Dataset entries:
━━━━━━━━

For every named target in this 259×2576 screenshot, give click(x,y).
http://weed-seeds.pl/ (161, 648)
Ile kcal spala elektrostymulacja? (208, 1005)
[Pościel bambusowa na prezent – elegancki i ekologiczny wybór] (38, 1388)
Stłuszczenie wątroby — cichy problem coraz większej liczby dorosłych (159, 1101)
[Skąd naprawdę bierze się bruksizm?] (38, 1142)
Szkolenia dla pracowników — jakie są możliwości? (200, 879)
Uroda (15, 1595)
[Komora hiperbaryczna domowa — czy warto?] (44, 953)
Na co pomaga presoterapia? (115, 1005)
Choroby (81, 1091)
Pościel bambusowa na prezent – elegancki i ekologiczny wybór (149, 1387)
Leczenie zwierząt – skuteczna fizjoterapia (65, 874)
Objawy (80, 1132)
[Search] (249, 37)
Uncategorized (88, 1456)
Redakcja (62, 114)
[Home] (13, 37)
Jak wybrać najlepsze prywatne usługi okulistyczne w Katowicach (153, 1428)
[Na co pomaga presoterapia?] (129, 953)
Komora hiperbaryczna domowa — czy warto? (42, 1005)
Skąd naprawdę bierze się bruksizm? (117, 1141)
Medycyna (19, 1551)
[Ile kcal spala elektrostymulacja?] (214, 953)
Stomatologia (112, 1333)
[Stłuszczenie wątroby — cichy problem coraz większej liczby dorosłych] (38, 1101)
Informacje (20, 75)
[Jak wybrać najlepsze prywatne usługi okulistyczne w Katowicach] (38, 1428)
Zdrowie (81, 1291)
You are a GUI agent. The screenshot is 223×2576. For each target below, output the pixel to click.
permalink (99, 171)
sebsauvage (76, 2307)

━━━━━━━━

Task details
Write out exactly the final stretch of the records: the line containing "You are a GUI" and every line after it, through the last, and nothing else.

Written response
You are a GUI agent. The screenshot is 223×2576. For each target below, output the pixel to click.
permalink (99, 171)
sebsauvage (76, 2307)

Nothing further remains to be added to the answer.